Hábil, lo que se dice hábil, sí lo era. Demostró que podía realizar, en el Lobotomovil, más de una docena de lobotomías en una tarde. Eso explica que en 1953 eran ya 20.000 los estadounidenses que tenían destruidos para siempre sus lóbulos frontales gracias a las técnicas de Freeman y sus seguidores. Afortunadamente, en la década de los años 50 apareció la química, que empezó a ser un recurso para los neurólogos y pronto desplazó a la psicocirugía, pero fueron también los primeros años de la epidemia de adicción a los opioides que sufre hoy Estados Unidos.

La eminencia de Freeman se debió en gran parte a haber lobotomizado a Rosemary Kennedy, hermana del futuro presidente. Su padre, el mafioso Joseph P. Kennedy, consideró que los erráticos cambios de humor, las dificultades de aprendizaje y el comportamiento agresivo de Rosemary, que había nacido en un parto complicado, no eran apropiados para un Kennedy. Freeman la lobotomizó. Pasó el resto de sus sesenta años de vida sin poder caminar ni hablar correctamente, con incontinencia absoluta y la edad mental de una niña de dos años.
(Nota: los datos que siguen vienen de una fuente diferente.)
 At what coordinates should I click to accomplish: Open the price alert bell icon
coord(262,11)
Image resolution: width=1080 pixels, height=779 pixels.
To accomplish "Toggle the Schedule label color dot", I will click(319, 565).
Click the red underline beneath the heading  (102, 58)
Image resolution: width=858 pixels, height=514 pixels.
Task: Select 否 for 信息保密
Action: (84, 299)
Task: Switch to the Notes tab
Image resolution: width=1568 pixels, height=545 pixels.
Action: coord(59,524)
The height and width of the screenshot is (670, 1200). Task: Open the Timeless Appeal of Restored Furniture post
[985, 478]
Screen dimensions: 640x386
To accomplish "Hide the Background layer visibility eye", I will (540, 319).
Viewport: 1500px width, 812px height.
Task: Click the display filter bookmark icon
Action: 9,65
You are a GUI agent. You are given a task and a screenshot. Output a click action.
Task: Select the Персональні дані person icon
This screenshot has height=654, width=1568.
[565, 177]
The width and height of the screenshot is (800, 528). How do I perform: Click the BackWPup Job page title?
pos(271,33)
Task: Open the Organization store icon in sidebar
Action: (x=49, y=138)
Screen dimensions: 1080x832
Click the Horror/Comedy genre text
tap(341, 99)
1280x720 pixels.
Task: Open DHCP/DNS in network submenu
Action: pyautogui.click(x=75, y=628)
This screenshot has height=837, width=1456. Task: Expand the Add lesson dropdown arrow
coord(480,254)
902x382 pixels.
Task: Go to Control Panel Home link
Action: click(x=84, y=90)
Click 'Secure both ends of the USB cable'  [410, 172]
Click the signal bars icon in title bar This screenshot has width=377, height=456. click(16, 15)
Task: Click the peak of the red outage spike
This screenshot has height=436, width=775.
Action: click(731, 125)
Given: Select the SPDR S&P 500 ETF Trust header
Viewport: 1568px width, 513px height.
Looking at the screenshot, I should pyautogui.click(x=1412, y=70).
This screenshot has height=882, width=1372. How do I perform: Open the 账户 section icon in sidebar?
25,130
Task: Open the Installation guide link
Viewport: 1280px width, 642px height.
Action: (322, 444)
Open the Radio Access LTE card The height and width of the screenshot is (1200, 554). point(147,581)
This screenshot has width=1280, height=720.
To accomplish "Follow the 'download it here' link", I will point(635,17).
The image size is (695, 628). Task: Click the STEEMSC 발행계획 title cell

Desde 1936 en adelante se realizaron decenas de miles de lobotomías en Estados Unidos y Freeman continuó operando durante décadas. El inventor de la lobotomía, el neurólogo portugués Egas Moniz, recibió el Premio Nobel de Medicina en 1949. Los principales centros médicos de Estados Unidos (Harvard, Yale, Columbia y la Universidad de Pensilvania) realizaron regularmente variaciones de la operación básica hasta bien entrado la década de 1950.

Freeman no tenía pruebas de que el procedimiento fuera un tratamiento eficaz para las enfermedades mentales, pero increíblemente y gracias a su labia, a su autopromoción y al aplauso de los medios, logró realizar cientos de lobotomías antes de que se le prohibiera realizar el procedimiento debido a la alarmante tasa de complicaciones.

Hoy hay toda una nueva tropa de médicos cuya eminencia se debe más a su exposición en los medios y a la publicidad engañosa que a sus logros científicos. Mira a tu alrededor y seguro que se te ocurre algún doctor convertido en megainfluencer que utiliza continuamente su fatua “eminencia” para poner palos en la rueda del lento pero seguro carro de la evidencia.

Cuídate de ellos y toma vitamina C si te peta, que nunca está de más siempre que no superes la dosis médica recomendada, unos 100 mg diarios, que se incorporan a nuestro organismo en cualquier dieta equilibrada que contenga frutas y verduras. Lo demás es vicio, inane, pero vicio.